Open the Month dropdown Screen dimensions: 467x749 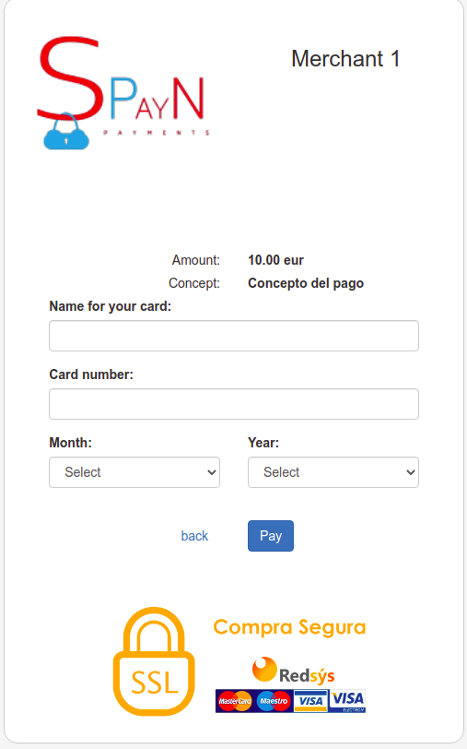click(134, 472)
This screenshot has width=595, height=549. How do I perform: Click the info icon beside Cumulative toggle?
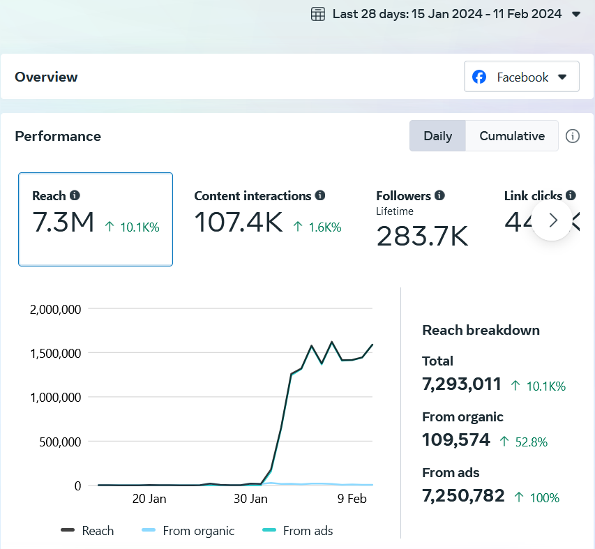coord(573,136)
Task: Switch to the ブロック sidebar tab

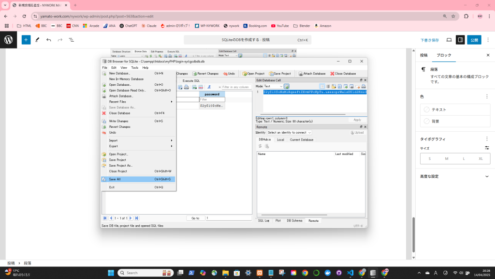Action: pyautogui.click(x=444, y=55)
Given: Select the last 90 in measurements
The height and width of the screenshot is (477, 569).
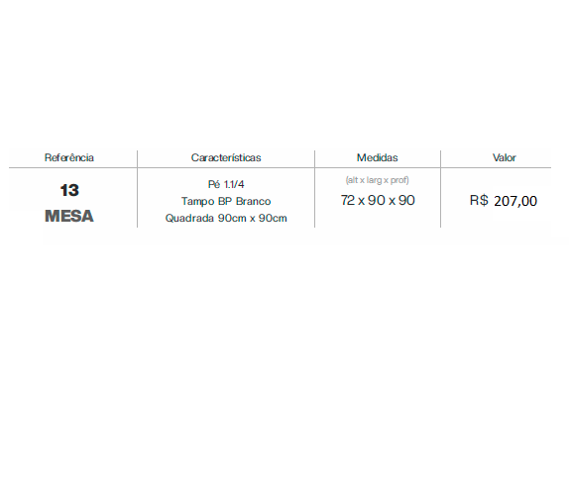Looking at the screenshot, I should [x=406, y=200].
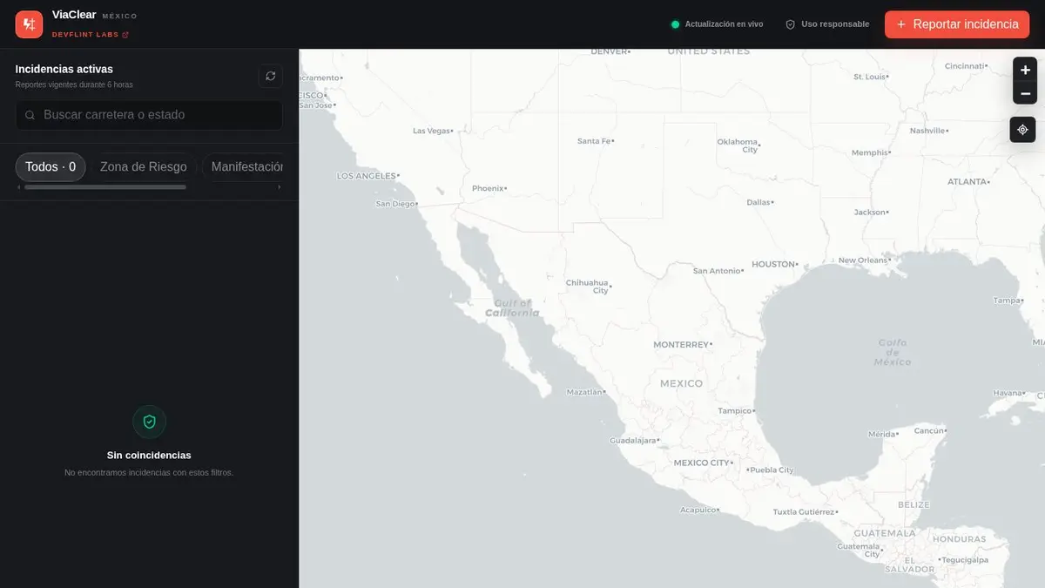Zoom in on the map
Screen dimensions: 1045x588
(1025, 70)
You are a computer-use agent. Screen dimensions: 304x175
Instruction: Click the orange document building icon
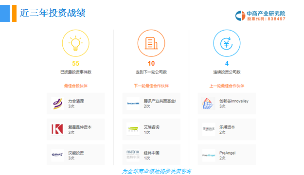click(151, 43)
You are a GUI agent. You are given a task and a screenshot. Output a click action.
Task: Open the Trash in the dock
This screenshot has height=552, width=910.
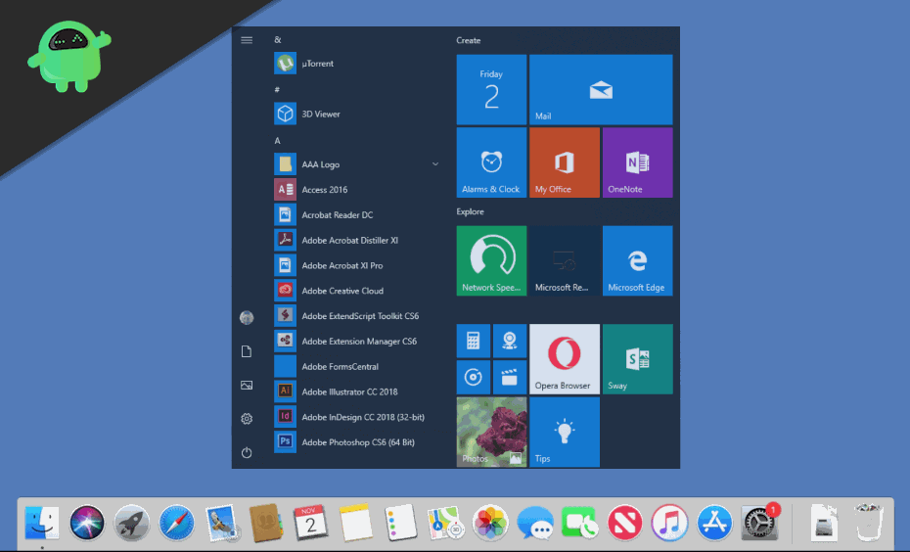click(x=868, y=523)
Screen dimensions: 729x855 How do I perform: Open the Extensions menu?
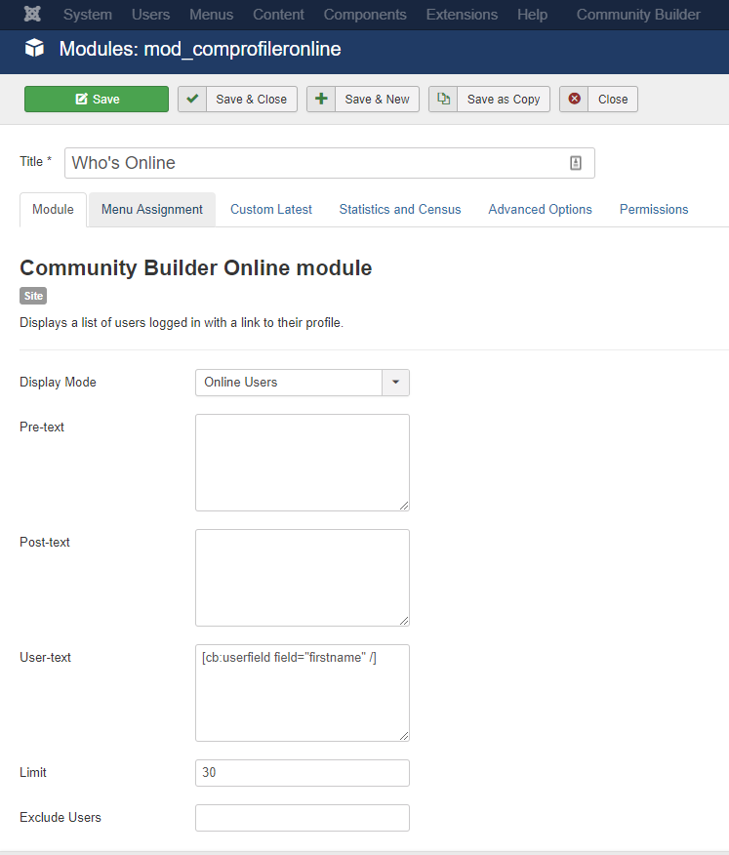[462, 15]
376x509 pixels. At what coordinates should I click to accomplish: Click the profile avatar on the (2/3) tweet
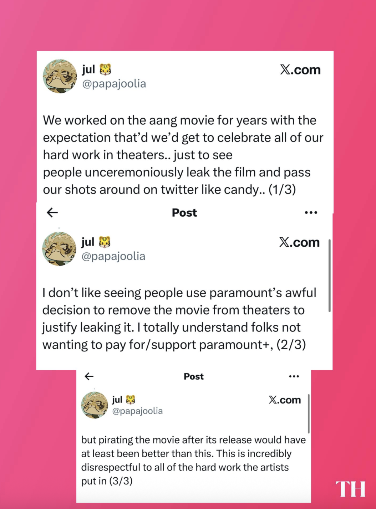[59, 249]
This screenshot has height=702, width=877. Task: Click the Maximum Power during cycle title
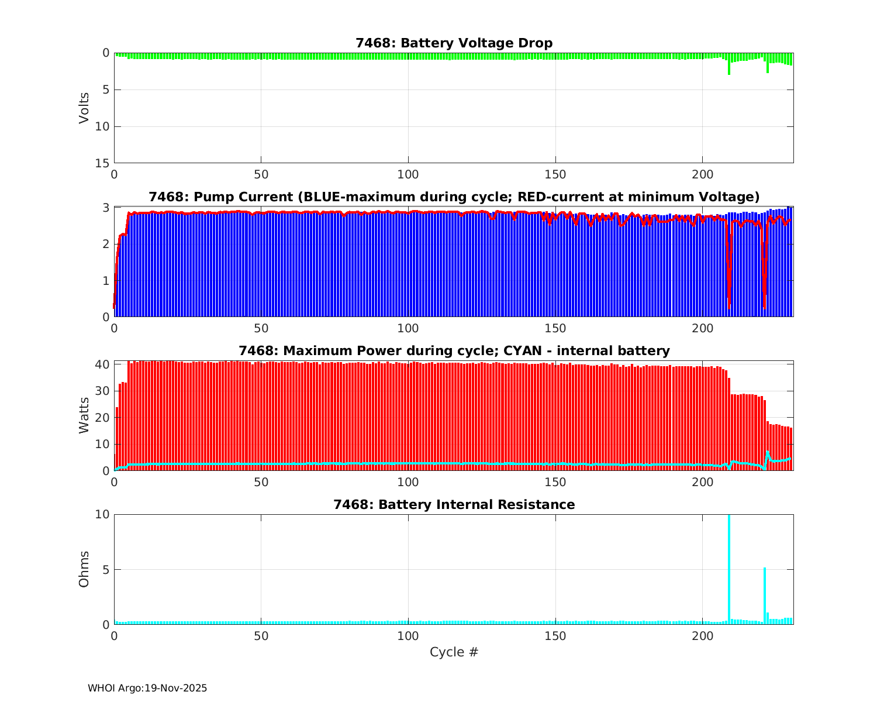click(x=454, y=351)
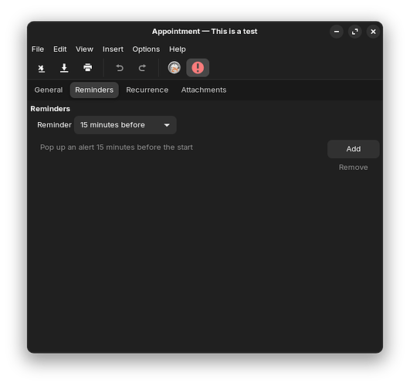Click the Save to file download icon
410x386 pixels.
point(64,68)
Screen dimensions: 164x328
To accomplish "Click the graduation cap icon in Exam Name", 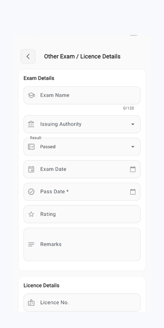I will click(31, 95).
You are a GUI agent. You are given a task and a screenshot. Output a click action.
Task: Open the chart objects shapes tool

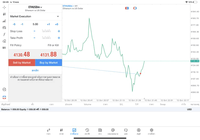click(4, 41)
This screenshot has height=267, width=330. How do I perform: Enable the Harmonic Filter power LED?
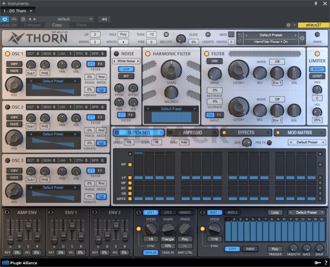(x=148, y=54)
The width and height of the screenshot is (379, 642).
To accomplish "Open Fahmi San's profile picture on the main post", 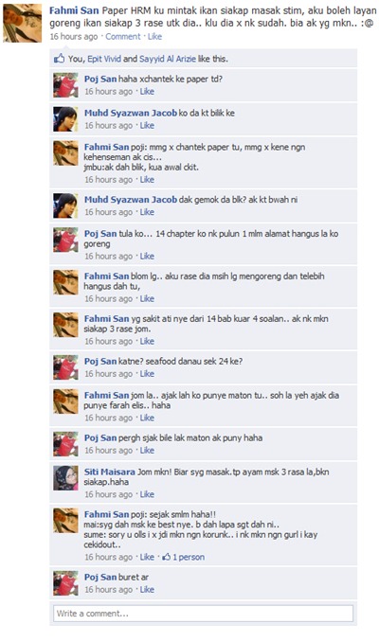I will pyautogui.click(x=22, y=24).
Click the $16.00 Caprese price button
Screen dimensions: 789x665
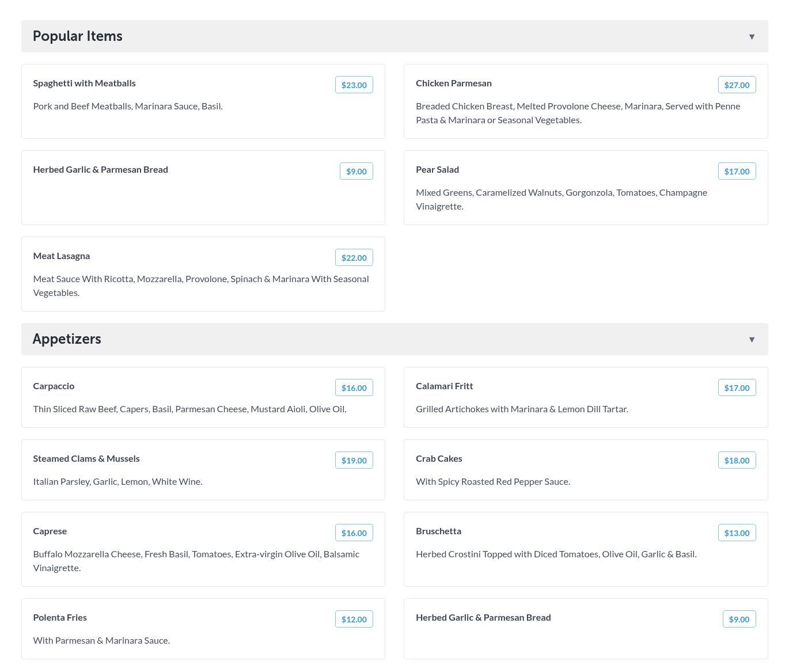[354, 533]
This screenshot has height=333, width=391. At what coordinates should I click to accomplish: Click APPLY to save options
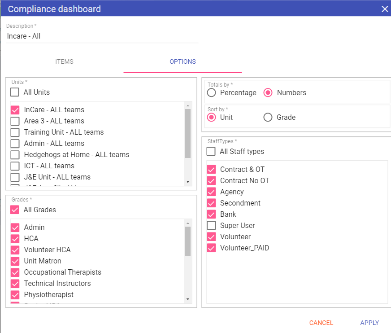click(369, 323)
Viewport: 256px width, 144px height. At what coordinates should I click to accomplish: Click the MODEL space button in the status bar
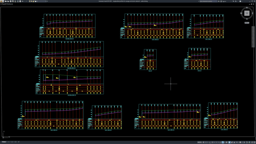coord(200,142)
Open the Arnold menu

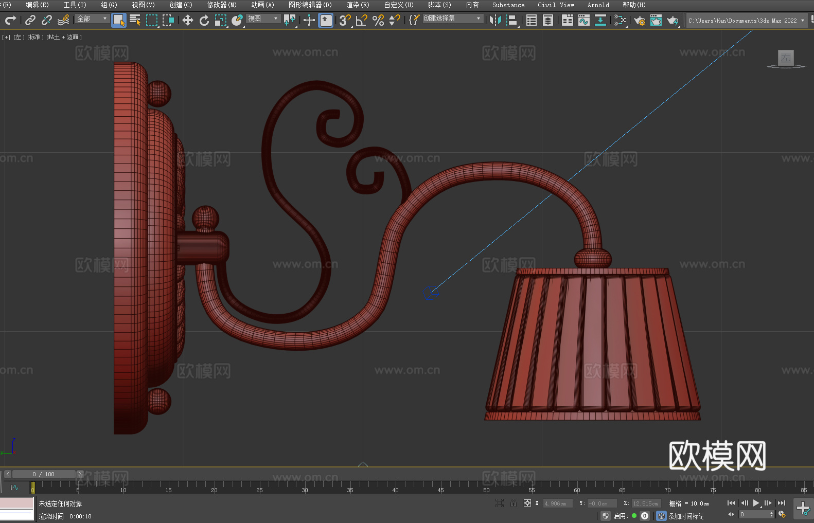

• The request: Update everything from the line containing "Click the $16.00 Caprese price button" down to the end of the records, replacing "Caprese" with "Margherita" and changing nothing else. Omit the pictures from your answer.

• Result below:
Click the $16.00 Margherita price button
Screen dimensions: 789x665
[354, 533]
This screenshot has height=333, width=391. At what coordinates should I click to accomplish: Click APPLY to save options
click(369, 323)
Viewport: 256px width, 144px height. At what coordinates should I click to accomplish: Click the MODEL space button in the status bar
coord(200,142)
Open the Arnold menu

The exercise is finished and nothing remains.